Stored data entries
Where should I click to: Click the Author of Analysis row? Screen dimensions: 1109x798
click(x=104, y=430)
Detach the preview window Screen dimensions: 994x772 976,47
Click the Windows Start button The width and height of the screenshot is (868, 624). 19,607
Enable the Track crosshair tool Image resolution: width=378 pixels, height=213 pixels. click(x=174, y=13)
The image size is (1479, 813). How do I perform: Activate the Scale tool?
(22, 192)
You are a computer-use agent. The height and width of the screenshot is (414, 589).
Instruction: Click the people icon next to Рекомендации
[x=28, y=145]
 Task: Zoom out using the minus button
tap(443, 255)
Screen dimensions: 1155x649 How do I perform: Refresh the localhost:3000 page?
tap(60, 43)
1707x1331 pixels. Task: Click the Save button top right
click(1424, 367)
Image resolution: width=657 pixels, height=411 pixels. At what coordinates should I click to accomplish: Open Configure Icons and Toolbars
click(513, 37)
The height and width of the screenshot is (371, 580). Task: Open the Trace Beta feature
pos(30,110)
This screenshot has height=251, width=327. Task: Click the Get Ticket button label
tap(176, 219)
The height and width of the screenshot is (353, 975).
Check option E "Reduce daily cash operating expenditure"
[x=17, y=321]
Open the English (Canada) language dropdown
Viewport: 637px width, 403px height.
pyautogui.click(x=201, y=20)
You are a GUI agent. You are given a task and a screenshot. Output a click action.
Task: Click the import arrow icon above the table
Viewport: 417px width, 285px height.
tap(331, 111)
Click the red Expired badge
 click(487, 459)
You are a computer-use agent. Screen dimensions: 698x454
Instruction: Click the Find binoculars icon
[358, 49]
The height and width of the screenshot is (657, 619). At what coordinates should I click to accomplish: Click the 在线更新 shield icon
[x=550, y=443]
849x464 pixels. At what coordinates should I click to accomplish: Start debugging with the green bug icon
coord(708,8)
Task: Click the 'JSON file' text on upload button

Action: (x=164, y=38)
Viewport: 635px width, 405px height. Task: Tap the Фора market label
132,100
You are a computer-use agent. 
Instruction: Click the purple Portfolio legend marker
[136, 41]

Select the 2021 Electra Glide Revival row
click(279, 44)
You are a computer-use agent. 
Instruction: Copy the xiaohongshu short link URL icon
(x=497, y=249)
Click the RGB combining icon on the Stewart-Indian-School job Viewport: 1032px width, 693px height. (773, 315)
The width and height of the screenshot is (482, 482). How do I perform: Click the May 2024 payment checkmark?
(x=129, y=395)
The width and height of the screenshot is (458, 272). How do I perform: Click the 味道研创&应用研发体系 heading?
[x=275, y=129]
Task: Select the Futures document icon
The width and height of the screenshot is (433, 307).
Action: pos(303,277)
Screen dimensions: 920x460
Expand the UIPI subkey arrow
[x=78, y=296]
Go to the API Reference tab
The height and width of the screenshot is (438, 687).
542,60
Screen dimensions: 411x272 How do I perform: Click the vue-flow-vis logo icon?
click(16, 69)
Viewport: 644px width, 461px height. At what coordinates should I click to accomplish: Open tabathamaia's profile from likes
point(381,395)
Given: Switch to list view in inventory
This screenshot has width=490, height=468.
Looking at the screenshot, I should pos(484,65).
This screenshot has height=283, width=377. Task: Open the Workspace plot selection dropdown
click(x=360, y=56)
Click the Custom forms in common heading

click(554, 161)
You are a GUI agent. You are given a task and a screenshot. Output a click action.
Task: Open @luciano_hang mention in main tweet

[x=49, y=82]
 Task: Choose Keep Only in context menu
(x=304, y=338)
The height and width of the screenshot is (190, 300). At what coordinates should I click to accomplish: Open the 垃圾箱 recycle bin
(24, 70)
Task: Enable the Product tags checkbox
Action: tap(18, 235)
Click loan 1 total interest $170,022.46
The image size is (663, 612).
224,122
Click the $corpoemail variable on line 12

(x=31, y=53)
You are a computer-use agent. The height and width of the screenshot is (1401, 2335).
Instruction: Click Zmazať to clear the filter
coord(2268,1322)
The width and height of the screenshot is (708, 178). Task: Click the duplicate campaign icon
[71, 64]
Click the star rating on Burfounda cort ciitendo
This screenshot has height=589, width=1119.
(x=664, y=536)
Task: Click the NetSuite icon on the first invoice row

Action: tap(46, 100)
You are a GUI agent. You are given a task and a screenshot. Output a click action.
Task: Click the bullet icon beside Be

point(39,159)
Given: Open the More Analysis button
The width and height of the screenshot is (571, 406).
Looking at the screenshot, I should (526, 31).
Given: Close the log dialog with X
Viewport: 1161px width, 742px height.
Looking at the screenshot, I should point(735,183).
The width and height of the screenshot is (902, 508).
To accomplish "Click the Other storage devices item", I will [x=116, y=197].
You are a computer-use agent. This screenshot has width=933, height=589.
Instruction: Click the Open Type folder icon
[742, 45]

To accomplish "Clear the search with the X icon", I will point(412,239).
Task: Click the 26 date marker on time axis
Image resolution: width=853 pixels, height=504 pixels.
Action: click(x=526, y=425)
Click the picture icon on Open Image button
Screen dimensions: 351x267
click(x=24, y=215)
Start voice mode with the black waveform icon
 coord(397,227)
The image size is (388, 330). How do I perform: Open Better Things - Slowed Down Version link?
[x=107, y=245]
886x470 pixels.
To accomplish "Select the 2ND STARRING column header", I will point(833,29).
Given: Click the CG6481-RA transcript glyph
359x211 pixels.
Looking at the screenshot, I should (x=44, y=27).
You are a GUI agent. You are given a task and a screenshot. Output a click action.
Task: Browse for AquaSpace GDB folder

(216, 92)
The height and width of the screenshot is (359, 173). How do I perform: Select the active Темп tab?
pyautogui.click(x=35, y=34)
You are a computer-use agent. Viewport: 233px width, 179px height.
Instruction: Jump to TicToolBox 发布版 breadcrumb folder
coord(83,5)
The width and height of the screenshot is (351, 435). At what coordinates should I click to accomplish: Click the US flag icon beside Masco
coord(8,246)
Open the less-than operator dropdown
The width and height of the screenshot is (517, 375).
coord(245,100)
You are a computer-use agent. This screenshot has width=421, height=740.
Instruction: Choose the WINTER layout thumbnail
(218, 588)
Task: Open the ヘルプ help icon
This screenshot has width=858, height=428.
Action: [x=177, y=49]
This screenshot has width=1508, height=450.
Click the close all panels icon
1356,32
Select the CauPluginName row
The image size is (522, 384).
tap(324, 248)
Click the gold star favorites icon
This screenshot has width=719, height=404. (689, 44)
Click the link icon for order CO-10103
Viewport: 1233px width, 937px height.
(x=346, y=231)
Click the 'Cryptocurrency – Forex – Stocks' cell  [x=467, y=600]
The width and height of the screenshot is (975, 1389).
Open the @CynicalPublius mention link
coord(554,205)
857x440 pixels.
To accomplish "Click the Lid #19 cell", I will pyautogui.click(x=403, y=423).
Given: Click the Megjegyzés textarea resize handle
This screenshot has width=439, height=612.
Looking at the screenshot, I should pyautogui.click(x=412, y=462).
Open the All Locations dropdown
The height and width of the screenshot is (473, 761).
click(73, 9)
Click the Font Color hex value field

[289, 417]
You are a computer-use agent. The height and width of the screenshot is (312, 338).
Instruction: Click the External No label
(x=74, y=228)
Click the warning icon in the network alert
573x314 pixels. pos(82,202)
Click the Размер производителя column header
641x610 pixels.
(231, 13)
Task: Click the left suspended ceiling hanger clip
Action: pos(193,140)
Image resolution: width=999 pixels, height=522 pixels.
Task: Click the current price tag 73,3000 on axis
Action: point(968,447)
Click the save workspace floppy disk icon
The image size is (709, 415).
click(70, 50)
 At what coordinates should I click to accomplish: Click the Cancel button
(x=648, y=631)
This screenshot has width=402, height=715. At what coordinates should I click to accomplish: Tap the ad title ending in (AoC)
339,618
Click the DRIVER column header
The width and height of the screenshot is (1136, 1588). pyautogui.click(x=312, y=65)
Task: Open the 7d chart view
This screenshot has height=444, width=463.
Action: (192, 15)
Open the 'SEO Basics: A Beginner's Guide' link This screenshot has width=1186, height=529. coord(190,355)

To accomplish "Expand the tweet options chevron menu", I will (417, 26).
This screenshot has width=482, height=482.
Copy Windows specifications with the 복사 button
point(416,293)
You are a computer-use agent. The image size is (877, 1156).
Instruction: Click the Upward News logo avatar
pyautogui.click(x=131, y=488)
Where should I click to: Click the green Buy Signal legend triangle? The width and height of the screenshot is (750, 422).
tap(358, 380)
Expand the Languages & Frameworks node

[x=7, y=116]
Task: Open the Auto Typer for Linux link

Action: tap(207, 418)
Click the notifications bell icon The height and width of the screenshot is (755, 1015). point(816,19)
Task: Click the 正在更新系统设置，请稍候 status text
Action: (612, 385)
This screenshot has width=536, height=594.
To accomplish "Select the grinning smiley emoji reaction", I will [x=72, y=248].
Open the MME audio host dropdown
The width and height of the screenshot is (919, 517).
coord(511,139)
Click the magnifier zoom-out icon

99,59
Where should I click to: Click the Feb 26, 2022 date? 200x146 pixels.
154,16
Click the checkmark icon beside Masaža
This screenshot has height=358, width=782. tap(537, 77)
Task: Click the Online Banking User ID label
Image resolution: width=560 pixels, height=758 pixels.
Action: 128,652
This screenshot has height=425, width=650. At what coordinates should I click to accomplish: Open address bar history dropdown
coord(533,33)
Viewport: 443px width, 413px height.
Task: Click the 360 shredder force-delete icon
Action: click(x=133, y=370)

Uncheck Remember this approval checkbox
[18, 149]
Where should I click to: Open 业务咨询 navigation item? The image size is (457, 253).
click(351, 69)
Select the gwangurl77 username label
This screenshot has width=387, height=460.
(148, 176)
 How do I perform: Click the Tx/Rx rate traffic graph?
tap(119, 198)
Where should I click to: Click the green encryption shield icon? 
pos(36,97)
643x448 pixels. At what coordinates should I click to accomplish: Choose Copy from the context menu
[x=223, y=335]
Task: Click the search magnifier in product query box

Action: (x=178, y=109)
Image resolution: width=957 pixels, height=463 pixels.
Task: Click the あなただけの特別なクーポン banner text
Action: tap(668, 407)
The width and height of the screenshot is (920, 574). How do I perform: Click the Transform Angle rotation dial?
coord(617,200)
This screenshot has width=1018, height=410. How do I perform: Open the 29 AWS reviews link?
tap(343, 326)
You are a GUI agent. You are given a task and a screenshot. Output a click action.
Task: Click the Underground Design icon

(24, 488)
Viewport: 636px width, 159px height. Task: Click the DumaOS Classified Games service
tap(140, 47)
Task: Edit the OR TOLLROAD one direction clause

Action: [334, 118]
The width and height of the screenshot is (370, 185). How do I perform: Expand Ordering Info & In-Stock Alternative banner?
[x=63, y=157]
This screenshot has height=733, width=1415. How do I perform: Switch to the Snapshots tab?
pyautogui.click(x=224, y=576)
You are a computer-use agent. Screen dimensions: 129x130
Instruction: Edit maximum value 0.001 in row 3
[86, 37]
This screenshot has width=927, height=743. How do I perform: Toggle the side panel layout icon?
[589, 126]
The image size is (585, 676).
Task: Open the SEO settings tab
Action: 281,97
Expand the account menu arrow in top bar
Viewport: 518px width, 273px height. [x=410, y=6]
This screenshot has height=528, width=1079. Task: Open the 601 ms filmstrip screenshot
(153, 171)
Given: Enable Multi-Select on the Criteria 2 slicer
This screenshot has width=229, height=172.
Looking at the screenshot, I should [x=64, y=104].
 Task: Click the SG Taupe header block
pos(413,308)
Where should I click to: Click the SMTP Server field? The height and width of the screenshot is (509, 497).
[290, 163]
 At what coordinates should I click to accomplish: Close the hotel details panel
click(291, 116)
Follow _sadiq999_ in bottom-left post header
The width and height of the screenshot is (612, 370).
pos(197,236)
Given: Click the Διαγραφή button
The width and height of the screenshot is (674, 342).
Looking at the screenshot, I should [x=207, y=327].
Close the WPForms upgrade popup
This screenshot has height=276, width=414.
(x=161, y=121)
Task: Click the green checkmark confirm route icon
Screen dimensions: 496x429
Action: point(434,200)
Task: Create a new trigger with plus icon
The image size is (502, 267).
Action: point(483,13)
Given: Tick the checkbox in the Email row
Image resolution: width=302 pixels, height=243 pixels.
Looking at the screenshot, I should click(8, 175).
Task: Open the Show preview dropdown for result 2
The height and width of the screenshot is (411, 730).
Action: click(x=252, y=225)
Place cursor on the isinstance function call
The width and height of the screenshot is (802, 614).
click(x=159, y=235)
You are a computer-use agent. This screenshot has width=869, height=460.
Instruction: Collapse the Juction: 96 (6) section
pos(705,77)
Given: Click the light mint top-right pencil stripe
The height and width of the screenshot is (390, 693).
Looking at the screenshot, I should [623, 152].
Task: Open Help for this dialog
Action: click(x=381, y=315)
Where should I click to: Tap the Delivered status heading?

* TASK ITEM
Search the lines above for the string "cell", then show every one that has it.

* EXERCISE ANSWER
Click the 'Cryptocurrency – Forex – Stocks' cell  [x=467, y=600]
To accomplish "Click the Lid #19 cell", I will pyautogui.click(x=403, y=423).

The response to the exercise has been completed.